The new £645m investment in community pharmacy will be split between funding the existing NHS Pharmacy Contraception and Hypertension Case-Finding services, a new national Pharmacy First scheme and investment in IT services to give pharmacies greater access to patient notes.
The Pharmaceutical Services Negotiating Committee (PSNC) said that it was not yet known how the £645m funding, which was unveiled in a new NHS primary care plan, would be allocated between the services, and that this would be subject to further discussions.
But the £645m will be split over two years, which would not cover the amount PSNC estimated would be needed to fund Pharmacy First each year alone, even without the additional investment sector leaders say is needed in existing services and to cover increased operational costs.
Funding for existing services ‘critical’
Malcolm Harrison, chief executive of the Company Chemists’ Association (CCA), described the announcement as ‘a real vote of confidence for the future profession and the community pharmacy sector’, and ‘a crucial first step in realising the true potential’ of the sector.
He added that the funding for the existing contraception and hypertension services was ‘critical to enable delivery’.
‘As soon as this funding can be released patients will be able to see an immediate benefit,’ Mr Harrison added.
Expansion of blood pressure checks
The NHS hypertension case-finding service was introduced in October 2021, and since then over 590,000 blood pressure checks have been carried out by community pharmacies under the scheme, according to figures from the NHS Business Services Authority.
The CCA estimates that through the scheme, community pharmacies have prevented 600 future heart attacks and strokes in the first year of the service.
And with adequate investment, community pharmacy could prevent up to 5,800 heart attacks and 8,800 strokes by 2026 and become a ‘one-stop-shop’ for initial cardiovascular care where appropriate, freeing up much-needed capacity in GP access, the CCA suggested last month.
The NHS primary care plan said the service currently delivers up to 120,000 checks per month, but the funding would allow it to expand to a further 2.5 million blood pressure checks carried out by community pharmacy in a year, subject to consultation.
It added that the expansion of the hypertension case-finding and contraception services would mean that 'more patients can be supported outside a general practice setting'.
Will pharmacies begin offering contraception service?
Tier one of the pharmacy contraception service launched last month, giving pharmacists the ability to manage ongoing oral contraception, and over time will be expanded to allow pharmacists to initiate oral contraception and eventually manage and initiate long-acting reversible contraception (LARC), excluding intrauterine systems (IUS) and intrauterine devices (IUD), according to the service specification.
But last month, The Pharmacist revealed that just 4% of community pharmacies had signed up for the NHS Pharmacy Contraception service within its first two days. This came amid complaints that no new money had been provided to enable already overstretched pharmacies to provide the service, and that any money claimed for delivery of the service in any part of the sector would be ‘clawed back’ from other funding sources.
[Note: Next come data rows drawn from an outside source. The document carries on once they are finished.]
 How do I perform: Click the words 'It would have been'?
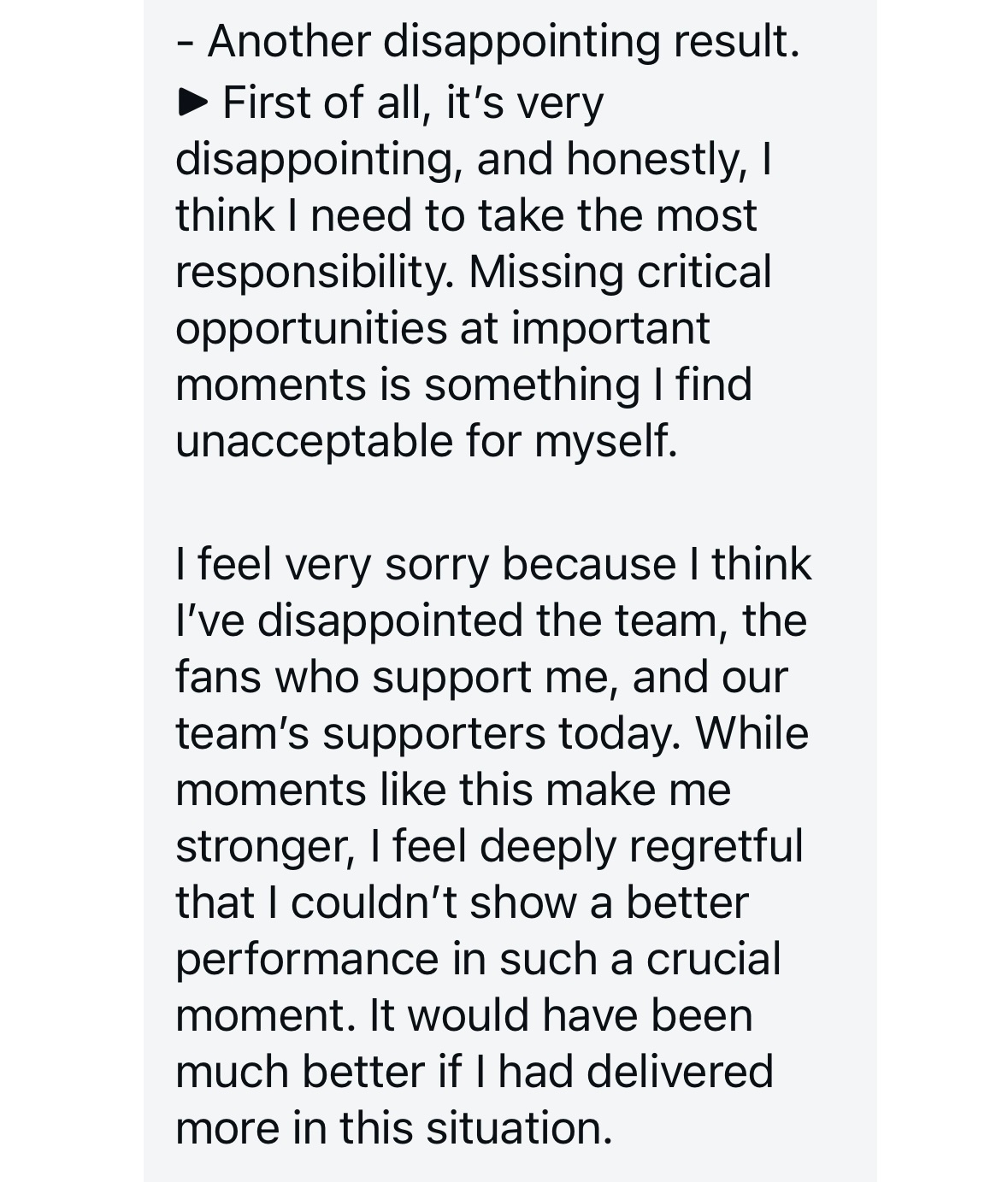pos(561,1015)
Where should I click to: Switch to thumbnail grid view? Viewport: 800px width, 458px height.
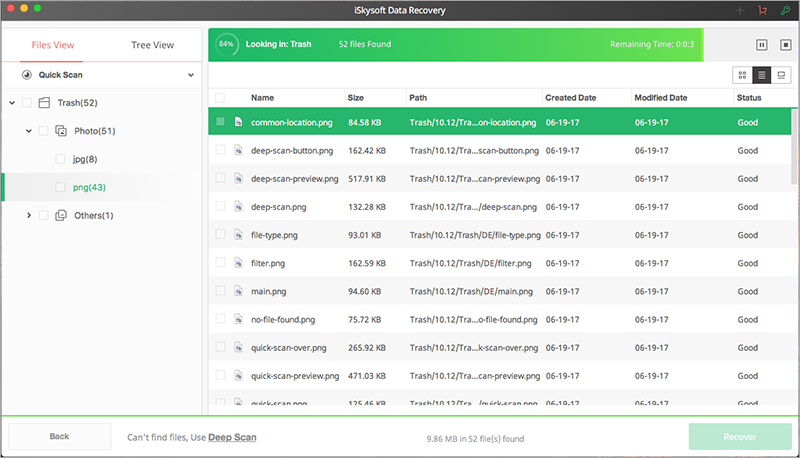tap(742, 75)
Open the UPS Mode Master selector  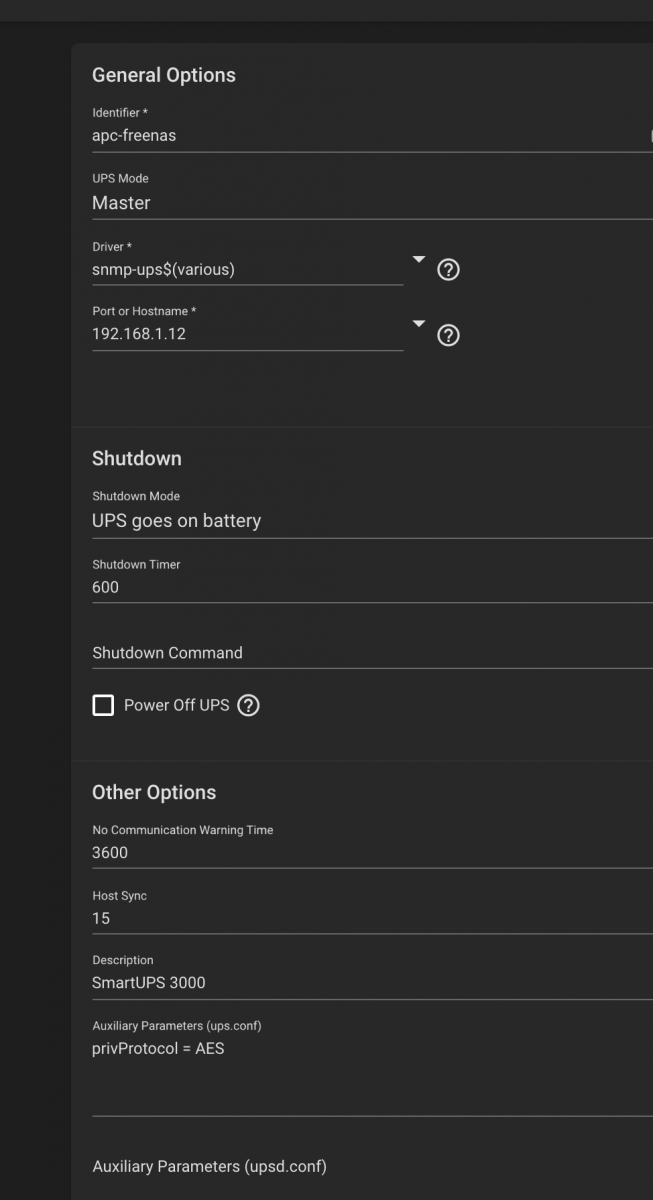click(x=372, y=203)
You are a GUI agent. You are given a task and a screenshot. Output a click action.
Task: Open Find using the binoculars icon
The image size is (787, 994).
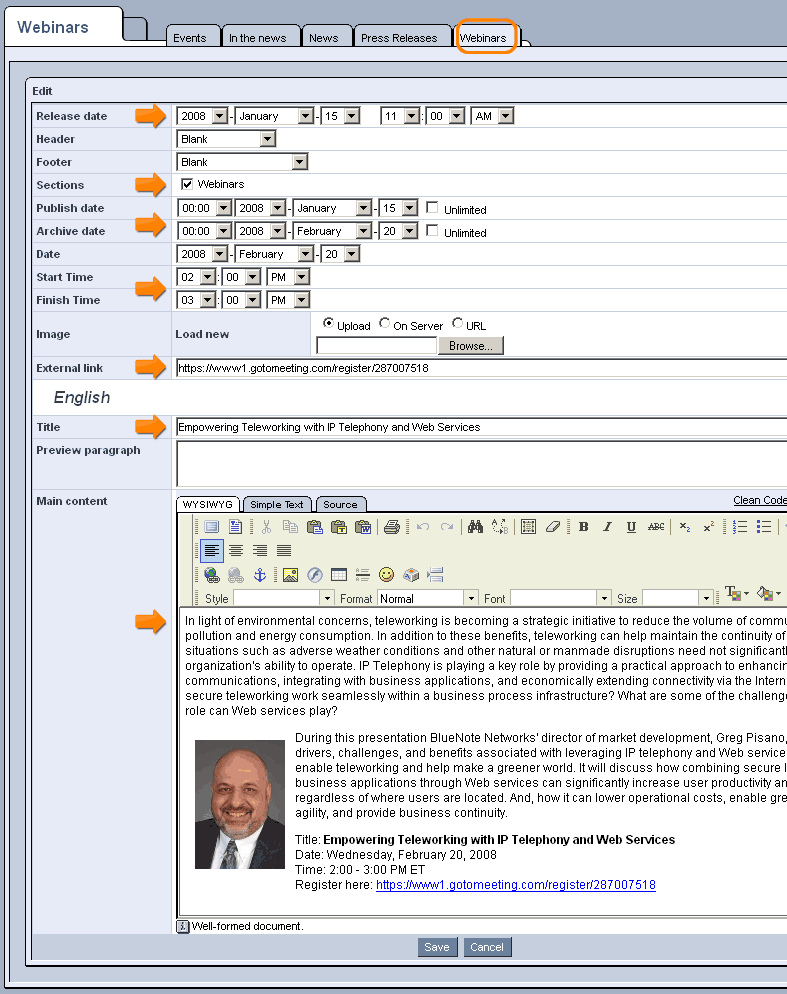tap(475, 527)
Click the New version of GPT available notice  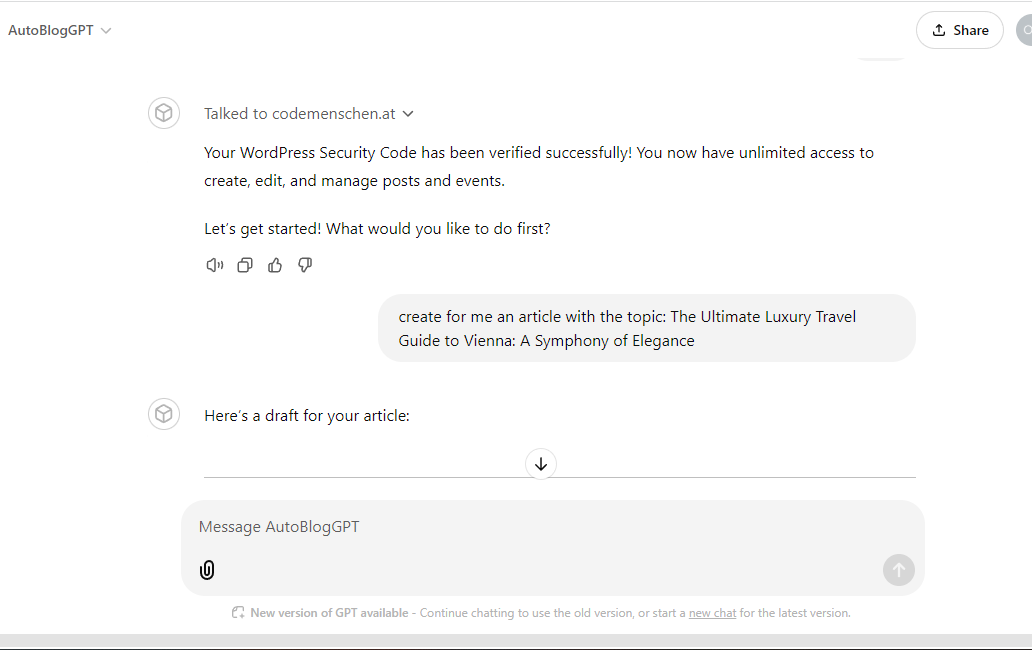tap(329, 613)
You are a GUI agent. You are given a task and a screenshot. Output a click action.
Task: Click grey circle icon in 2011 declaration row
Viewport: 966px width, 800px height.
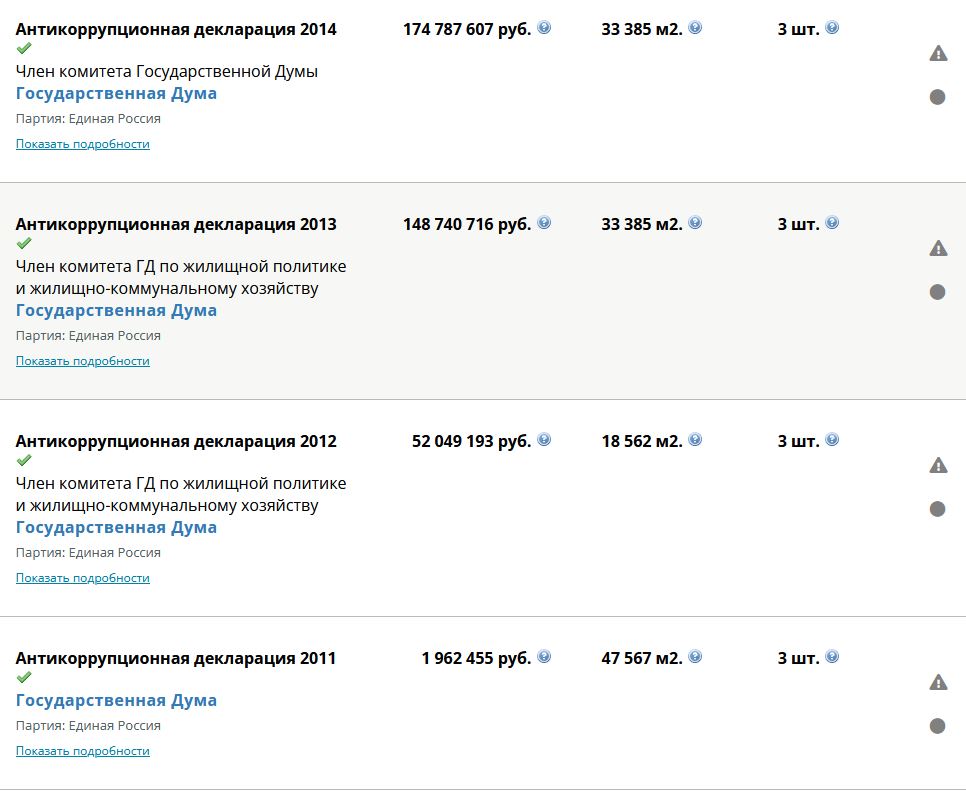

PSNC confirmed today that the newly announced £645m was new money additional to the existing global sum, but said that until detailed negotiations on the funding had concluded, ‘we won’t fully know what this means for the service and its affordability’.
It added that its position on whether pharmacies should offer the contraception service – that due to stretched capacity within the sector more money would be needed to safely resource additional work – was ‘unchanged’. It said that it would be reviewing the position ‘in due course’.
Some funding to be allocated to IT improvements
It said that ‘as part of the new funding and to ensure the highest standard of care for patients’, NHSE would be investing ‘to significantly improve the digital infrastructure between general practice and community pharmacy’.
It would work with community pharmacy suppliers and general practice IT suppliers ‘to develop and deliver interoperable digital solutions’ – including streamlined referral processes, giving community pharmacy additional access to relevant clinical information from GP records, and allowing community pharmacy to update GP records – for instance, following supply of oral contraception or a blood pressure consultation in community pharmacy.